A support group can be a parent’s greatest ally when dealing with their teen’s use of drugs or alcohol.
A key step in dealing with your child’s problematic substance use is finding a trusted, professional counsellor.
They are trained to listen and can help you find solutions to your problems. Some communities have established local coalitions that can support your family through this difficult time. Whatever path you take at this point, know that there are many caring professionals that want to help you successfully work through the situation.
Although it may be difficult to make the call, the earlier that you seek help for your child the better.
These are community and health specialists who can guide and inform you:
- School counsellors and student assistance professionals
- Employee assistance professionals
- Family doctors or paediatricians
- Faith leaders
- Community health centres
- Adolescent prevention or treatment professionals
- Local community anti-drug coalitions
Ask your child if there is someone they trust (like a coach or student advisor) and feel comfortable talking to, as they are more likely to be an active participant if they have a say in what happens.
Seek advice from a health professional
Sharing your concerns with your health professional can help you get the advice and assistance you need.

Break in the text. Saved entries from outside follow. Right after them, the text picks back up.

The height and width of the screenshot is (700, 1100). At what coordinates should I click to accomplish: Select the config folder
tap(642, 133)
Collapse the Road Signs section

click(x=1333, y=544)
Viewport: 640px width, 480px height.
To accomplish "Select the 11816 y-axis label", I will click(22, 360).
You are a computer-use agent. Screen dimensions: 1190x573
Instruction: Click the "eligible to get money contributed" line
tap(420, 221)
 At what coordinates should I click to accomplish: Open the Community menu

If you have an appointment with your child’s doctor, call ahead to make time to discuss this issue.
Other parents can provide support
Talk to other parents. It may also help to talk to other parents who have experienced what you are going through. Some communities have parent action groups or parent peer groups that meet informally to discuss parenting issues and discuss solutions. You may also find support online in community parenting groups on social media.
All of us need help at some point in our lives. Other adults can be important allies for you and your child.